Due Sunday by 11:59 pm.
-
(5 points) Generate a data set with
$p = 20$ features,$n = 1000$ observations, and an associated quantitative response vector generated according to the model$$Y = X\beta + \epsilon$$ where
$\beta$ has some elements that are exactly equal to zero. -
(10 points) Split your data set into a training set containing 100 observations and a test set containing 900 observations.
-
(10 points) Perform best subset selection on the training set, and plot the training set MSE associated with the best model of each size. For which model size does the training set MSE take on its minimum value?
-
(5 points) Plot the test set MSE associated with the best model of each size.
-
(5 points) For which model size does the test set MSE take on its minimum value? Comment on your results.

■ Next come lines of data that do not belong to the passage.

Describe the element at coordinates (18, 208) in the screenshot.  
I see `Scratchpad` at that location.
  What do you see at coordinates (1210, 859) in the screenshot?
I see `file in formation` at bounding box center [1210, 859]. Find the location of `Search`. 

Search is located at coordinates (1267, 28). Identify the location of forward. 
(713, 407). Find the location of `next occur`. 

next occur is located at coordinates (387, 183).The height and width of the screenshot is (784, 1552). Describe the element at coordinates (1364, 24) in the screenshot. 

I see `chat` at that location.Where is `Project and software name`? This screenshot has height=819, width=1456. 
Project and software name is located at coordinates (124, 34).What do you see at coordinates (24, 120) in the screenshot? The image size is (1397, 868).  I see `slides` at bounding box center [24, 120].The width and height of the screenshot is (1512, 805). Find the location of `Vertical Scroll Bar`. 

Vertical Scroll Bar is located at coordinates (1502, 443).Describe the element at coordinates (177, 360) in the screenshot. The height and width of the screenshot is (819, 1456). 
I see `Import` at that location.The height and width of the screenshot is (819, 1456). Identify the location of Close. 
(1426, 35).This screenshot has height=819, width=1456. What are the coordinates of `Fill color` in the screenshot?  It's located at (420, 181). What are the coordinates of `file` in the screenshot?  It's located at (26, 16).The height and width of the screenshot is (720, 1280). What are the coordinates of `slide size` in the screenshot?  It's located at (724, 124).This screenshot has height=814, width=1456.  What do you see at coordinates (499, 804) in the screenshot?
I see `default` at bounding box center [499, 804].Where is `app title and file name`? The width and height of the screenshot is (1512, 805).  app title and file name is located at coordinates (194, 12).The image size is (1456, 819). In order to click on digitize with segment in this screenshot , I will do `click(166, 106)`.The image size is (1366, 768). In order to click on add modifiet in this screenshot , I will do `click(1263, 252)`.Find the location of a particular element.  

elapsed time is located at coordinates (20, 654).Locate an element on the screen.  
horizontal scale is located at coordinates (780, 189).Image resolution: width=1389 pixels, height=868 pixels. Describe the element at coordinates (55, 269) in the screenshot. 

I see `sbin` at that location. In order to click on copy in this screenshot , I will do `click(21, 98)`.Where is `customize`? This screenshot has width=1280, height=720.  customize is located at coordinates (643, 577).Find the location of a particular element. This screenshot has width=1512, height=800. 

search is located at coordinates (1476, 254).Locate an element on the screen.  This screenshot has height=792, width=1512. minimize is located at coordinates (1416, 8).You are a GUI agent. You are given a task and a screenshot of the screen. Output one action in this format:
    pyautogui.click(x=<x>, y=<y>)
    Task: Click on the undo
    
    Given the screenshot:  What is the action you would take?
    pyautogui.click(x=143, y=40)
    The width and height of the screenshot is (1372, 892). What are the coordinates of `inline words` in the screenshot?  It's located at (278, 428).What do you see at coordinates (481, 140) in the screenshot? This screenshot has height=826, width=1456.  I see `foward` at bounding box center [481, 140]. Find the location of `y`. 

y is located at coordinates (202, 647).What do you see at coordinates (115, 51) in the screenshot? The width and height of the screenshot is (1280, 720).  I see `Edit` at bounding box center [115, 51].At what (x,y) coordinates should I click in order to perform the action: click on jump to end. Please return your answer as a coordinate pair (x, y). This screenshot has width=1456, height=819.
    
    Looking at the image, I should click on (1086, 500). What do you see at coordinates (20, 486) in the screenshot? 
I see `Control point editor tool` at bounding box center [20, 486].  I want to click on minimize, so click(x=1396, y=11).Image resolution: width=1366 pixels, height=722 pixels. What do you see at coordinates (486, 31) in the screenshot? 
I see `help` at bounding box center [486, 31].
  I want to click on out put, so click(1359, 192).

If it takes on its minimum value for a model containing only an intercept or a model containing all of the features, then play around with the way that you generate the data previously until you create a data generating process in which the test set MSE is minimized for an intermediate model size.
-
(10 points) How does the model at which the test set MSE is minimized compare to the true model used to generate the data? Comment on the coefficient sizes.
-
(10 points) Create a plot displaying
$$\sqrt{\sum_{j=1}^p (\beta_j - \hat{\beta}_j^r)^2}$$ for a range of values of
$r$ , where$\hat{\beta}_j^r$ is the $j$th coefficient estimate for the best model containing$r$ coefficients. Comment on what you observe. How does this compare to the test MSE plot?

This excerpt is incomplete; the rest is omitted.